Passage ::
== Segment start ==

Samsung Galaxy A7 (2015)
- Brand: Samsung
- Type: Smartphone
- Series: Galaxy A series
- First released: 12 January 2015; 11 years ago
- Predecessor: Samsung Galaxy Alpha
- Successor: Samsung Galaxy A7 (2016)
- Related: Samsung Galaxy A3/A5/A8 (2015) Samsung Galaxy E7 Samsung Galaxy J7
- Compatible networks: 2G, 3G (UMTS/HSPA), 4G (LTE)
- Dimensions: 151 mm (5.9 in) H 76.2 mm (3.00 in) W 6.3 mm (0.25 in) D
- Weight: 141 g (5.0 oz)
- Operating system: Original: Android 4.4.4 "KitKat" Current: Android 6.0.1 "Marshmallow"
- System-on-chip: Dual SIM: Qualcomm Snapdragon 615 MSM8939 LTE: Samsung Exynos 5 Octa 5430
- CPU: Quad-core 1.5 GHz Cortex-A53 & quad-core 1.0 GHz Cortex-A53 (LTE/3G Dual SIM model) Quad-core 1.8 GHz Cortex-A15 & quad-core 1.3 GHz Cortex-A7 (LTE model)
- GPU: Dual SIM: Adreno 405 LTE: Mali-T628MP6
- Memory: 2 GB RAM
- Storage: 16 GB
- Removable storage: Up to 64 GB
- Battery: Non-removable Li-Ion 2600 mAh
- Rear camera: 13 MP
- Front camera: 5 MP
- Display: 5.5 in (140 mm) 1920x1080 pixel (401 ppi) Full HD Super AMOLED Gorilla Glass 4
- Connectivity: WLAN, Bluetooth, USB
- Model: SM-A700x (Last letter varies by carrier & international models)

== Segment end ==

Exercise directions ::
Using the Galaxy A7 (2015) spec list, answer these:
1. Which phone came before it?
2. How much does it weigh?
3. What is its battery capacity?
The rows below this point were drawn from a separate source.

Dataset ::

== Segment start ==

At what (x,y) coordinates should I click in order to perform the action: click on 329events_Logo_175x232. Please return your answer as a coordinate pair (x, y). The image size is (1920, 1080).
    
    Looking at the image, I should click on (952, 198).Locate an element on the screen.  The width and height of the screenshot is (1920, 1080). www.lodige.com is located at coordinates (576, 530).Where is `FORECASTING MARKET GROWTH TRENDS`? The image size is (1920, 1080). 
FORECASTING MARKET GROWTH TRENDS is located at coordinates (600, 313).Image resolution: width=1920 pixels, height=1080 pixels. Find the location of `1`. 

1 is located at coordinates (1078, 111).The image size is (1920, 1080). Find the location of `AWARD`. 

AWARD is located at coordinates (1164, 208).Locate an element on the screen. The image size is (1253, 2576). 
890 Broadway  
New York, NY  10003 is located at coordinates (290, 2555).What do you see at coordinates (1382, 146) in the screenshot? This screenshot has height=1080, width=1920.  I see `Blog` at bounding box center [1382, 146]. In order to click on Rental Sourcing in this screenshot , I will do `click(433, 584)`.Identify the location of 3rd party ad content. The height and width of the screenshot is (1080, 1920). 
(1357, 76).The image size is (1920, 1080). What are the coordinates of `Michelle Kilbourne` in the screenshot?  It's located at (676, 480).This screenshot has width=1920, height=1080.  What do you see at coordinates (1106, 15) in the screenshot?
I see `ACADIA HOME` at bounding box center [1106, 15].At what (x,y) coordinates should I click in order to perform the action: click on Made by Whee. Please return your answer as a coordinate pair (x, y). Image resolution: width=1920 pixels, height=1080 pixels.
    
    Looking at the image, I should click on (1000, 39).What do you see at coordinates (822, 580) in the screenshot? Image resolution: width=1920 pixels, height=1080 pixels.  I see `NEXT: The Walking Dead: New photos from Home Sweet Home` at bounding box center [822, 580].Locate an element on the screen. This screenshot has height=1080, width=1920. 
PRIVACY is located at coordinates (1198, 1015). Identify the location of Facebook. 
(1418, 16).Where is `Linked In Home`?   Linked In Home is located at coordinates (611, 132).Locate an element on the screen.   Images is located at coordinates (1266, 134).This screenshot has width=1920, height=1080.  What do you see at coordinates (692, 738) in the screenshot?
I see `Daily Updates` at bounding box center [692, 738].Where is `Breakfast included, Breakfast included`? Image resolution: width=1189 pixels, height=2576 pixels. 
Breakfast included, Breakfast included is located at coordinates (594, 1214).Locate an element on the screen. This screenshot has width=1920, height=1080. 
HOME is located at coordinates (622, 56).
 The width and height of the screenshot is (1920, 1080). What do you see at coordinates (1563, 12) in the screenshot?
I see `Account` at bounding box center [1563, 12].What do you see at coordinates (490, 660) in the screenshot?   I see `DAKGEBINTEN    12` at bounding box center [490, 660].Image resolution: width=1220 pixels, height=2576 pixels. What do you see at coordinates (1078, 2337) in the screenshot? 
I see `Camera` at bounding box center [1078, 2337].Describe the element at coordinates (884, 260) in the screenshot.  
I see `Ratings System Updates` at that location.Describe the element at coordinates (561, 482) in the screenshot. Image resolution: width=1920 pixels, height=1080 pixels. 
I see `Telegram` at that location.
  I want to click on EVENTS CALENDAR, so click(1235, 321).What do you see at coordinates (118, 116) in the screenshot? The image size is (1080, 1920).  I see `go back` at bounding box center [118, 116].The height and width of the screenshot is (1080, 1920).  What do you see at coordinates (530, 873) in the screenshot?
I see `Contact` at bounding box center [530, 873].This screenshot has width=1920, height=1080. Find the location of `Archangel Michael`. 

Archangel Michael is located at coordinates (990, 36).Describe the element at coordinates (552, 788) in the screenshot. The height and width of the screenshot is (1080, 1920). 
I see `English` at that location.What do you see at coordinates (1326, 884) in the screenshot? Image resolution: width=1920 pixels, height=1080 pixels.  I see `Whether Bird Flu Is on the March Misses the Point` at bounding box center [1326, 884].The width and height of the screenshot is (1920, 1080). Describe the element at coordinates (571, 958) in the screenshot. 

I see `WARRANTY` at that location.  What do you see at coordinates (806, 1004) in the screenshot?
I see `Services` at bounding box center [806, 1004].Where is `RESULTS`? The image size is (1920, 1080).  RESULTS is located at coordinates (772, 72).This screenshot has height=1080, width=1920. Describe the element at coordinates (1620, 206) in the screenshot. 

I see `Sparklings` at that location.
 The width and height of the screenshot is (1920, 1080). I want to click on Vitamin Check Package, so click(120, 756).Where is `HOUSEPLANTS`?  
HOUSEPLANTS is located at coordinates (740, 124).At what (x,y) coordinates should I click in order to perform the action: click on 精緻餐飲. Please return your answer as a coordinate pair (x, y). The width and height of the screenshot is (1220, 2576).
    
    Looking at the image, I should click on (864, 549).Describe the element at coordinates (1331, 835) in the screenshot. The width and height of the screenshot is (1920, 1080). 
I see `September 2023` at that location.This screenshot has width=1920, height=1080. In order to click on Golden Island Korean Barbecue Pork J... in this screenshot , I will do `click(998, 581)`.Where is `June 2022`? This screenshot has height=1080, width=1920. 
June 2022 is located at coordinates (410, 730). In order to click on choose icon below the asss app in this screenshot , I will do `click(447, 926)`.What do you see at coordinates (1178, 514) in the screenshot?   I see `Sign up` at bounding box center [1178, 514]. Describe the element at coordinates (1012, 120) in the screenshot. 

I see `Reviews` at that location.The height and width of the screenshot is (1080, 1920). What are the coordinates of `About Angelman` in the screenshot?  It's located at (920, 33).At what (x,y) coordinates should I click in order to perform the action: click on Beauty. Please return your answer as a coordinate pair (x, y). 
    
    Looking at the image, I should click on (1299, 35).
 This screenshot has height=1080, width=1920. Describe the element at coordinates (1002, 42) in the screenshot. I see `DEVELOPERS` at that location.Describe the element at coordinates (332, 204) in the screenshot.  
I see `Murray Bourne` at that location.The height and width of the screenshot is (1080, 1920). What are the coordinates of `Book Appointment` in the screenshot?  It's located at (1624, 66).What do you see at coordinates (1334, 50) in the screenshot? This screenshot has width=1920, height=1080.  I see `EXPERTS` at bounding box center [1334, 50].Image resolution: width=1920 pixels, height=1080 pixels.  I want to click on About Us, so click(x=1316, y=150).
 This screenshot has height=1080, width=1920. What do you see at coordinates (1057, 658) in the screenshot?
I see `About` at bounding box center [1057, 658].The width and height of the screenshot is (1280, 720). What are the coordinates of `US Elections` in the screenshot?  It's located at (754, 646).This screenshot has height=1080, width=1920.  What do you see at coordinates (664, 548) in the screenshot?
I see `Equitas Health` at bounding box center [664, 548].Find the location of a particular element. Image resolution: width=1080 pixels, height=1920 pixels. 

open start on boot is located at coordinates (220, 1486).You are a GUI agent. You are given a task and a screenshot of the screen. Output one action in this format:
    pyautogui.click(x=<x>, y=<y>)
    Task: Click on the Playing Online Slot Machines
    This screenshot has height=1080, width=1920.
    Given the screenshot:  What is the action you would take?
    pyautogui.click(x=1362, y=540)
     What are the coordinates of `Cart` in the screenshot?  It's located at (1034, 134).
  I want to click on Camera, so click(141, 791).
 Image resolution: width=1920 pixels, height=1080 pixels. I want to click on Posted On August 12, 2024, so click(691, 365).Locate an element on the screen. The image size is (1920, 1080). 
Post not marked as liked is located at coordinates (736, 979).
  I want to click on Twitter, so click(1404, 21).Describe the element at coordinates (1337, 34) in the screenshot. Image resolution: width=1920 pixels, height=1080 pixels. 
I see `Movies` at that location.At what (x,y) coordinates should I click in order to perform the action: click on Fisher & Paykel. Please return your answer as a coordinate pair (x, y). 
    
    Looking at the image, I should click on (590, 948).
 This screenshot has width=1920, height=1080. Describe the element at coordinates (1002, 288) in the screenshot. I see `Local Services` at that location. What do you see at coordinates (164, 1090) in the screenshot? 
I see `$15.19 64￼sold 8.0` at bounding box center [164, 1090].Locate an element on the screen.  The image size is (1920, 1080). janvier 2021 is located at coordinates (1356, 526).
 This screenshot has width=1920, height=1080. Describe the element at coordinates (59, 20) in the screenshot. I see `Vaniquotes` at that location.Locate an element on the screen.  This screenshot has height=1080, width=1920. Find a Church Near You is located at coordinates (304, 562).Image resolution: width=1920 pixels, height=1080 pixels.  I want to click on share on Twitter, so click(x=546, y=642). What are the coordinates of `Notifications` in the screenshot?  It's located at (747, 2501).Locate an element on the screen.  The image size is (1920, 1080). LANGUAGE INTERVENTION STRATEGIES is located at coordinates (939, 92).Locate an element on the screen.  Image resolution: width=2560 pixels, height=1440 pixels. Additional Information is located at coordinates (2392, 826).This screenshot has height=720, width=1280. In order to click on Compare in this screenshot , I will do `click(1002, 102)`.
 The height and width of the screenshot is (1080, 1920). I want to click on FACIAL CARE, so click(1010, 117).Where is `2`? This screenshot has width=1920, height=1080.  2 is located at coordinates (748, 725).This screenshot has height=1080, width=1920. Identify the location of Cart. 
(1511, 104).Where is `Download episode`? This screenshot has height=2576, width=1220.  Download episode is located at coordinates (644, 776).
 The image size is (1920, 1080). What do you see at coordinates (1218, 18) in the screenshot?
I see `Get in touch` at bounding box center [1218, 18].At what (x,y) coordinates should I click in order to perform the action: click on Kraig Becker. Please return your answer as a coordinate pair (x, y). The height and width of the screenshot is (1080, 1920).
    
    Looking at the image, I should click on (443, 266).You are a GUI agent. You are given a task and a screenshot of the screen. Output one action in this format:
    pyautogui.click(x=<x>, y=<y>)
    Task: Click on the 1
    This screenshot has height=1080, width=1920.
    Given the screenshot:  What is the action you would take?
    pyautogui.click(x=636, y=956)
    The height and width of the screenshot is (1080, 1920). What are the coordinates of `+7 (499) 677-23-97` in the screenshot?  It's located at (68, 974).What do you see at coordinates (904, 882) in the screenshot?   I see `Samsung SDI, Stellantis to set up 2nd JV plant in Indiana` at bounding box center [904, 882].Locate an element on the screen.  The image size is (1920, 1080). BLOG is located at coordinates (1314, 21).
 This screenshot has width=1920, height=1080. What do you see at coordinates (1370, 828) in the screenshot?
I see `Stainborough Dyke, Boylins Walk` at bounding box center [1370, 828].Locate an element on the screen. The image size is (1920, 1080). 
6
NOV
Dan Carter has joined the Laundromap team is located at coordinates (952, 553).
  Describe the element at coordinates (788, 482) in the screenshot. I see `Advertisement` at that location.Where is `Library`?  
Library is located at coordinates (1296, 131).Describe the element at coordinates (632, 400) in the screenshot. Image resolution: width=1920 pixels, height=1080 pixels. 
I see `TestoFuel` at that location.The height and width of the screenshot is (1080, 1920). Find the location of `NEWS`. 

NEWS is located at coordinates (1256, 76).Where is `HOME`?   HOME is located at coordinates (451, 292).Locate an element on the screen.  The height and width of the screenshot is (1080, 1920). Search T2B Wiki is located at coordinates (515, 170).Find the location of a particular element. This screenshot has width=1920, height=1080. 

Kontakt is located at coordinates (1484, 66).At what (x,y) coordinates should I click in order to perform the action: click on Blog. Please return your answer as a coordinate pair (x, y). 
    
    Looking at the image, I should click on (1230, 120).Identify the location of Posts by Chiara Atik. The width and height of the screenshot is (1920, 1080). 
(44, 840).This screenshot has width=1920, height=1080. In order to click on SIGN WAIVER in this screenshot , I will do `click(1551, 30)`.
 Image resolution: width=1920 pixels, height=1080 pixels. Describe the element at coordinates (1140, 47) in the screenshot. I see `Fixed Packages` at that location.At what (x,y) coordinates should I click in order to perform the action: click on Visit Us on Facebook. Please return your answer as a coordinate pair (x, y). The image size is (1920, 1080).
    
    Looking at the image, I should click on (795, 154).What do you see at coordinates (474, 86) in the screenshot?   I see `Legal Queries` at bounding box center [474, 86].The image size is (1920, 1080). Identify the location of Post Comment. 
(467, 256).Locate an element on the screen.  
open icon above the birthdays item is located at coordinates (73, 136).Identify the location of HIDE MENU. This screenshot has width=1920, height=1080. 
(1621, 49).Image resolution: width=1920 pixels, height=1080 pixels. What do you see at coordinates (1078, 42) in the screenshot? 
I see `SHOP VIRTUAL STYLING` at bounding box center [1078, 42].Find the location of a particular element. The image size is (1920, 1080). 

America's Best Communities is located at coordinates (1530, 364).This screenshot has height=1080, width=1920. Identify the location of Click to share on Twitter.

== Segment end ==

Response to this task ::
1. Samsung Galaxy Alpha
2. 141 g (5.0 oz)
3. 2600 mAh